An unlikely collection of people that included a lawyer, a formerly homeless man and a Bay Street investment manager first met in the spring of 1998 to address the growing problem of homelessness in Toronto and the rest of the country.
“Many of the services that we won exist today,” said Beric German, a founding member of TDRC, at Tuesday’s monthly homeless memorial vigil outside the Church of the Holy Trinity.
“And we can be thankful for that.”
German reminded those attending today’s memorial vigil that many organizations will continue the fight to end homelessness.
But that won’t be an easy task, especially as the City continues to close much needed shelter beds.

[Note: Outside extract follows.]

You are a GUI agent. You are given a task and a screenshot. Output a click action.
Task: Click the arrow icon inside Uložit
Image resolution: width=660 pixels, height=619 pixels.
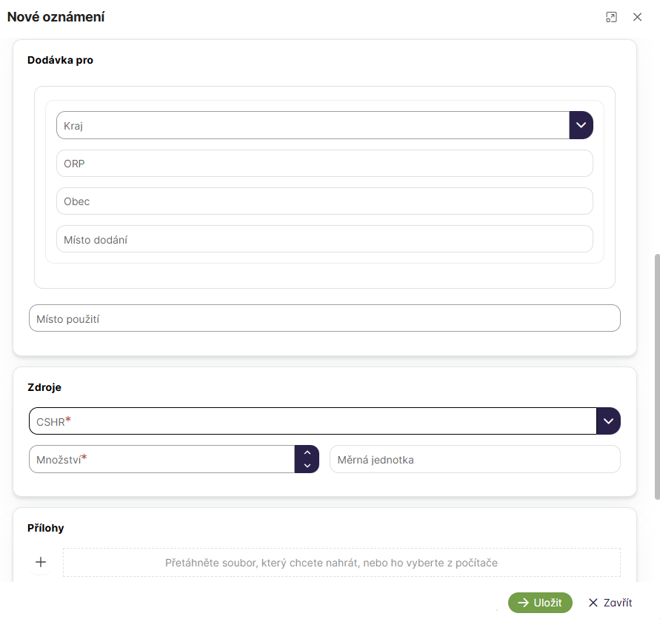523,603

When Bob Rose started working in Toronto, there were only a few drop-in centres. Those places where people gather who are trying to survive on the streets.
Now there are many.
He never imagined, 14 years later, that he would be standing beside a homeless memorial with over 600 names of men and women who’ve died on the streets of Toronto since 1985.
After the memorial, a group was planning to go to City Hall to stand in witness to the unending homelessness problem plaguing Toronto.

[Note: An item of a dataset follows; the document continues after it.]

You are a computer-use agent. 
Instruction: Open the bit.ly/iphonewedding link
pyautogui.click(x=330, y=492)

“That’s what we used to do in the early days after every death,” said Rose, another TDRC member. “And then there were so many deaths that we couldn’t keep going. So we came here.”
Even though no names were added to the memorial this month, there are still at least 5,000 people in Toronto who don’t have housing.
“I’m sure there have been people who died last month,” said Greg Cook, one of the homeless memorial organizers. “We just haven’t been able to collect the names.”
As the rental housing crisis continues to worsen, the number of names on the memorial will continue to climb.
At the same time, the federal government remains committed to cutting its investments in affordable housing over the next four years.
In 2010, the Conservatives spent a little over $3 billion dollars. But by 2016, that amount will be down to $1.7 billion dollars.
The National Affordable Housing Initiative, a program to build new homes across Canada, will be terminated.
And the National Homelessness Program, a program that provides a small amount of funding to organizations that provide transitional housing, food programs and medical clinics, will also come to an end in 2014.
“So it’s more important than ever that we raise our voices,” said housing activist and former TDRC member Michael Shapcott.
“That we expect our federal government to meet the housing needs of Canadians.”
In the meantime, many homeless will rely even more on the Out of the Cold Program, a volunteer initiative that consists of congregations from faith groups, community members and advocates who provide safe refuge, hospitality and emergency shelter to the homeless community, that celebrated its 25th anniversary in January.
“The mystery, as we all know it, is that they (homeless people) show us what real love and compassion is,” said Sister Susan, a co-founder of the Out of the Cold Program.
“So this day is dedicated to those throughout the world who do not have enough to eat, that do not have enough shelter, that are cast aside.”